[Start of section]
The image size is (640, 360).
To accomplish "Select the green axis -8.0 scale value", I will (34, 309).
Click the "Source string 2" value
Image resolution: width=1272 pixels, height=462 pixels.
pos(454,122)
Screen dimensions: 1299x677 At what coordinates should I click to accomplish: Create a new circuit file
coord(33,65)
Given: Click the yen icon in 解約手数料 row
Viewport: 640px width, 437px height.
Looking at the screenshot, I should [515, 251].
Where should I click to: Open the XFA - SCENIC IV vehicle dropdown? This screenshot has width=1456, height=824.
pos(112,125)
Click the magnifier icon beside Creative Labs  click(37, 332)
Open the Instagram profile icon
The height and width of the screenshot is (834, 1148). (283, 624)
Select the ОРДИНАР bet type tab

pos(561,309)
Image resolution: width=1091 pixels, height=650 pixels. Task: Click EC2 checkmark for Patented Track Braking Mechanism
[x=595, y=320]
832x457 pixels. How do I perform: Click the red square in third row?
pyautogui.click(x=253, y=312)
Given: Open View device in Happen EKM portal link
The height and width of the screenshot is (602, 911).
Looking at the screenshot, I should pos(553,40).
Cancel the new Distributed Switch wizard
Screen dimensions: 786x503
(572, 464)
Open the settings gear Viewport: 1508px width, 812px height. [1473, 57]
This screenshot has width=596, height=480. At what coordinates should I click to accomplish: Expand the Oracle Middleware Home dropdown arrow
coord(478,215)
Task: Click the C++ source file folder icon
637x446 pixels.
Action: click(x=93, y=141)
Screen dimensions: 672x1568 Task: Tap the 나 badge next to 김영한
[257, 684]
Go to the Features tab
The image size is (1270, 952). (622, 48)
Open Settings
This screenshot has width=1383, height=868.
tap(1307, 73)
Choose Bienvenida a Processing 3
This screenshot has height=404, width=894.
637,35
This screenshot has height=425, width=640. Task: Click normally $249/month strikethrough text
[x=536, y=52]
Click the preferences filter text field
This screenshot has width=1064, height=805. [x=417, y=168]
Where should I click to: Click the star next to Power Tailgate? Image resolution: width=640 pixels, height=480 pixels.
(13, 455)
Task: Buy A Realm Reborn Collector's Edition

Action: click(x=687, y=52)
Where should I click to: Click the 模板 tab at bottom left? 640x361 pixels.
[End of section]
Aim of the exercise: Retype the records that precede this task, keeping them exactly the same.

Written answer:
The image size is (640, 360).
To accomplish "Select the green axis -8.0 scale value", I will (34, 309).
Click the "Source string 2" value
Image resolution: width=1272 pixels, height=462 pixels.
pos(454,122)
Screen dimensions: 1299x677 At what coordinates should I click to accomplish: Create a new circuit file
coord(33,65)
Given: Click the yen icon in 解約手数料 row
Viewport: 640px width, 437px height.
Looking at the screenshot, I should [515, 251].
Where should I click to: Open the XFA - SCENIC IV vehicle dropdown? This screenshot has width=1456, height=824.
pos(112,125)
Click the magnifier icon beside Creative Labs  click(37, 332)
Open the Instagram profile icon
The height and width of the screenshot is (834, 1148). (283, 624)
Select the ОРДИНАР bet type tab

pos(561,309)
Image resolution: width=1091 pixels, height=650 pixels. Task: Click EC2 checkmark for Patented Track Braking Mechanism
[x=595, y=320]
832x457 pixels. How do I perform: Click the red square in third row?
pyautogui.click(x=253, y=312)
Given: Open View device in Happen EKM portal link
The height and width of the screenshot is (602, 911).
Looking at the screenshot, I should pos(553,40).
Cancel the new Distributed Switch wizard
Screen dimensions: 786x503
(572, 464)
Open the settings gear Viewport: 1508px width, 812px height. [1473, 57]
This screenshot has width=596, height=480. At what coordinates should I click to accomplish: Expand the Oracle Middleware Home dropdown arrow
coord(478,215)
Task: Click the C++ source file folder icon
637x446 pixels.
Action: click(x=93, y=141)
Screen dimensions: 672x1568 Task: Tap the 나 badge next to 김영한
[257, 684]
Go to the Features tab
The image size is (1270, 952). (622, 48)
Open Settings
This screenshot has width=1383, height=868.
tap(1307, 73)
Choose Bienvenida a Processing 3
This screenshot has height=404, width=894.
637,35
This screenshot has height=425, width=640. Task: Click normally $249/month strikethrough text
[x=536, y=52]
Click the preferences filter text field
This screenshot has width=1064, height=805. [x=417, y=168]
Where should I click to: Click the star next to Power Tailgate? Image resolution: width=640 pixels, height=480 pixels.
(13, 455)
Task: Buy A Realm Reborn Collector's Edition

Action: click(x=687, y=52)
Where should I click to: Click the 模板 tab at bottom left? 640x361 pixels.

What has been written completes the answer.